Shylock obviously resents his mistreatment. He is so bitter that he makes a ridiculous contract (what good is a pound of flesh?). He irrationally refuses to take triple pay instead of the pound of flesh.

As Shylock should have expected, the court screws him. This should have been easy for him to predict, since Jews were routinely treated as scapegoats and second-class citizens by the Christians of Venice. But Shylcok did not anticipate this, and irrationally held on to his demand, and was predictably screwed.

One can pity Shylock for how he is mistreated, but one cannot admire him for his foresight or cleverness in overcoming his persecution, and one certainly does not admire his ruthlessness.

Bryan looks at the court case and rightly criticizes the sophistry. I look at the battle of the religions and cannot understand how people who profess to live by their religous creeds can treat others the way that they do in this play.

I see a play about hypocrisy, hate, irrationality, and how this sad state of affairs results from a couple of opposing religions.

bill writes:

Shylock made a contract that was preempted by statute. Spilling blood was illegal, and his contract would have spilled blood. You can't enforce a contract for something that it illegal. You could not enforce a contract you make with your girlfriend that she get an abortion should she become pregnant, or that your husband get gastric bypass if he gains 100 pounds.

The criticism that they were being too exact in the measurement aspect is well made. The measurement would only have to be as exact as was common practice of the time.

The crazy verdicts of today are often publicized, but over stated. Mass emails detailing the man who recovered for putting his motor home on cruise control and then crashing after leaving the driver's seat to make coffee are false, they are just made up. The McDonalds coffee verdict only really awarded the injured lady a couple hundred thousand dollars for her injuries, which was offset by the percentage of negligence (I think like 20 or thirty percent) attributed to the lady.
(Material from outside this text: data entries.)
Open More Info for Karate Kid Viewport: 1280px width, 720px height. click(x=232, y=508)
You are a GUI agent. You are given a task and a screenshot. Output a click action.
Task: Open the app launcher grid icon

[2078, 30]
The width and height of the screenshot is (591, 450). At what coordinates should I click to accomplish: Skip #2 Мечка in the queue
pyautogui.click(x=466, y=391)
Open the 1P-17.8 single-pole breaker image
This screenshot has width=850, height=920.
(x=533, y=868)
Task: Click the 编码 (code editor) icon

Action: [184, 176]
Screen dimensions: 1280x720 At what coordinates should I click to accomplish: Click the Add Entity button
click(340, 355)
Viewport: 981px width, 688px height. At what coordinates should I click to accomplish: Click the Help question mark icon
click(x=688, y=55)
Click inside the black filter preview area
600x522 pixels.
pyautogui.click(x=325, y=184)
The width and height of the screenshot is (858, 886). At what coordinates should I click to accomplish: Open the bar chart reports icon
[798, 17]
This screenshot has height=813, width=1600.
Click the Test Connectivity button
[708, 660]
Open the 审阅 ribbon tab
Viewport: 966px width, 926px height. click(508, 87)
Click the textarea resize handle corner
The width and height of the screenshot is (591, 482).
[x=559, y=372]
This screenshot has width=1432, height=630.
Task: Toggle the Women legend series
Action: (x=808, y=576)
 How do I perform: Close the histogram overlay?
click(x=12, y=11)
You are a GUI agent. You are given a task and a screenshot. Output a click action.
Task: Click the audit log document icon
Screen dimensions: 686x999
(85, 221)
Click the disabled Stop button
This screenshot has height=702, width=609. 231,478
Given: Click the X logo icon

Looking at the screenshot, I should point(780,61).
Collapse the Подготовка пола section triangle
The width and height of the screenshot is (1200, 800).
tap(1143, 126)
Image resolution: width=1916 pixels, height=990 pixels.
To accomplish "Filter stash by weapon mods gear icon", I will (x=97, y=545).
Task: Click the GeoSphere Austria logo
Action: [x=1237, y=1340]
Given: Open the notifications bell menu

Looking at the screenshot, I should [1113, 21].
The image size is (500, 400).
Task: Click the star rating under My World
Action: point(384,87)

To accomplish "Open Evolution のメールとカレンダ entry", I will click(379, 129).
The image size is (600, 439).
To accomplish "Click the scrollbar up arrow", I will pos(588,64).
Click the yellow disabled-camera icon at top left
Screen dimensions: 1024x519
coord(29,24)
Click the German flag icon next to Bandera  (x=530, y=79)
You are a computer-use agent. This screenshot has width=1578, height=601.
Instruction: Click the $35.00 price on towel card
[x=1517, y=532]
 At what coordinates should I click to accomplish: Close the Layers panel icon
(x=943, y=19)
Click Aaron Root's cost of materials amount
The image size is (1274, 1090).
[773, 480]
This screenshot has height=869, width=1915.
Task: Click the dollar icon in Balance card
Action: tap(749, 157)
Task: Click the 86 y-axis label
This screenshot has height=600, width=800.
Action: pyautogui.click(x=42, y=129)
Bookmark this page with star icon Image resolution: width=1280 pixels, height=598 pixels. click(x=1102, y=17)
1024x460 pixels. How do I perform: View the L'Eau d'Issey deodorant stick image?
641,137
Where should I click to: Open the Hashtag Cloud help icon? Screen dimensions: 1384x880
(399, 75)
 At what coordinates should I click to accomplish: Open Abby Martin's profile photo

The millions in damages awarded were punitive, due to McDonald's knowledge of the fifty or more other people who suffered third degree burns from the coffee, many of which were worse, and also because the this was still done because it was cheaper to pay off people who were burned and sued than lower the temperature of coffee. (McDonalds advertised free refills on coffee, but served it so hot that nobody would be able to get a free refill unless they were in the store for a long time, because the coffee was so hot. People expect coffee to be hot, but not boiling, there was a company policy that the coffee be kept at a very high temperature, I think it was about 208 degrees.)

Many states limit damages for wrongful death that you can recover for the death of a loved one to 350,000 or less, or significantly less than that if the local government is respsonsible for the death. Many places do not allow you to recover anything if you see your cousin or best friend killed before your eyes. (although you could sue in many states for emotional distress, but only if you were somehow physically contacted in the incident) (other theories of recovery do allow one to recover much more in certain situations, although in many other situations one is limited by statute or simply unable to recover anything)

jaim klein writes:

Shylock tried to use the legal system to kill a person. It was not a business transaction, as he refused a profitable arrangement. It was illegal from the beginning and it cannot be enforced.